The latest financial results for Hi-Tech Gears for the quarter ended September 2025 reveal a mixed operational performance. The company reported net sales of ₹240.74 crores, reflecting an 11.69% sequential increase from the previous quarter, indicating some recovery in demand. However, this figure represents a 2.29% decline compared to the same quarter last year, marking the third consecutive quarter of year-on-year revenue contraction.

Net profit for the quarter was ₹6.01 crores, showing a slight sequential improvement of 0.17% from the previous quarter. In contrast, the year-on-year comparison indicates a significant decline of 37% in profitability, raising concerns about the company's ability to maintain its profit levels amidst rising costs and competitive pressures.

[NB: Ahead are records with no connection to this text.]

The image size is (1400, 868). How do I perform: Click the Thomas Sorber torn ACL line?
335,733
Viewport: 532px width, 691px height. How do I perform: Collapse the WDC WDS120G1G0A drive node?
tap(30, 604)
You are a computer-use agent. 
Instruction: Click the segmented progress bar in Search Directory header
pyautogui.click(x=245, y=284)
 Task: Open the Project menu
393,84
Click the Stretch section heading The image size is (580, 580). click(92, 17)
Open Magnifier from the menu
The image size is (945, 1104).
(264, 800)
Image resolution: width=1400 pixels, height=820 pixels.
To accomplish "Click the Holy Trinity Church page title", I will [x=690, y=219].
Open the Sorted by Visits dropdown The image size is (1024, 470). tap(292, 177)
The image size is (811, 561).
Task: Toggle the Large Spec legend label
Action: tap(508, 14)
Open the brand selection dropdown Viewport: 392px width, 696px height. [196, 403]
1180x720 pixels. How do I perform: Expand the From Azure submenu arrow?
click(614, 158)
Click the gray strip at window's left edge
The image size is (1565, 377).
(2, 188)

Operating margins have also come under pressure, with the operating margin reported at 11.82%, down from 14.60% in the same quarter last year. This decline reflects the challenges the company faces in sustaining pricing power while managing increasing input costs. The profit after tax (PAT) margin decreased to 2.56%, down from 3.96% year-on-year, further highlighting the operational difficulties.

Additionally, Hi-Tech Gears has made strides in improving its balance sheet, significantly reducing its long-term debt from ₹219.63 crores to ₹21.69 crores over the past two years. This deleveraging has enhanced the company's interest coverage ratio, providing some financial stability.

Overall, while there are signs of sequential improvement in certain metrics, the year-on-year performance raises concerns about the sustainability of profitability and operational efficiency. The company saw an adjustment in its evaluation, reflecting these ongoing challenges and the broader context of the automotive component sector.